Thursday, November 29, 2007



In a very clever and disciplined campaign, Kevin Rudd
effectively articulated a vision for Australia. After
11 years of divisive and calculated political
manoeuvrings, John Howard was unable to find a
'Rovian' wedge to derail the ALP campaign.

Rudd's instinct was that Australians were beginning to
awake from 11 years of prosperity and question what it
all meant. He was correct. In calling for new
leadership, he minimised policy differences on issues
that were Howard's traditional strengths - national
security (including Australian deployments in Iraq and
Afghanistan), economic policy, government spending,
indigenous affairs and immigration. This strategy of
"me tooism" flustered Howard, who in past campaigns
had mercilessly picked apart ALP policy initiatives.

Facing a confused and hapless Howard campaign, Rudd
clinically stuck to his core themes of mortgage
stress, climate change, hospital bed shortages, and an
education revolution.
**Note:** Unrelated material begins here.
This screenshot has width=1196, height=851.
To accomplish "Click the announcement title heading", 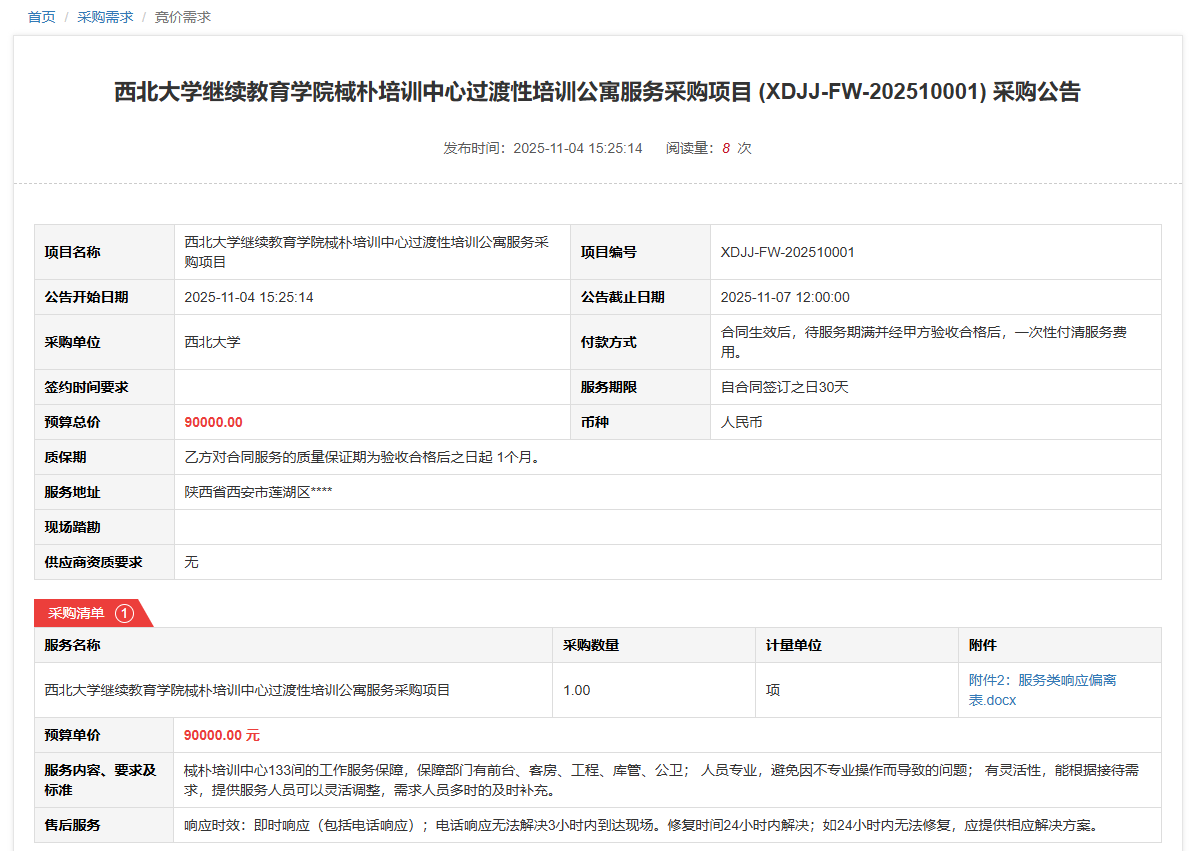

Importantly, Rudd also
campaigned doggedly on rolling back unpopular work
place relations legislation that many saw as a further
erosion of the Australian gospel known as ‘the fair
go’. Economic growth and low unemployment are all well
and good, but many people's perception was that
Australia had evolved into a meaner and less
egalitarian society.

Another important element in Howard’s defeat was an
ongoing and combustible leadership debate within his
own political party. Having declined to gracefully
retire from politics a year before following an
unsuccessful challenge to his leadership, Howard
authored an unworkable transition arrangement with
Peter Costello. Despite being a competent and youthful
senior minister responsible for much of Australia’s
resource fuelled economic boom, Costello was a
divisive figure both within the Liberal Party and the
Australian public. The electorate was never able to
reconcile Howard’s announcement that if returned to
power he would retire and hand over the reins of power
to Costello.

Rudd exploited this indeterminate decision endlessly.
He goaded his opponent by asking how was it that
Howard was unveiling new policies about the future of
Australia, when he was publicly outlining succession
plans for the unpopular Costello. Howard never
successfully bridged this dilemma. The outcome was an
all too apparent contrast between a crisp almost
presidential style ALP campaign focussed on 'new
leadership', and a confused, negative, and ageing
Liberal message that shifted as the campaign
progressed.

Much and more will be written about this election. It
ushers in a new epoch in Australian politics. While
brilliant tactical campaigning by Rudd partly explains
the end result, an Australian Prime Minister does not
get thrown out of his own parliamentary seat (an event
that has only happened once before in 1929) unless
something deeper is at play. It is clear that the
Australian public wanted and sought political renewal.
A youthful and shrewd Rudd answered their call.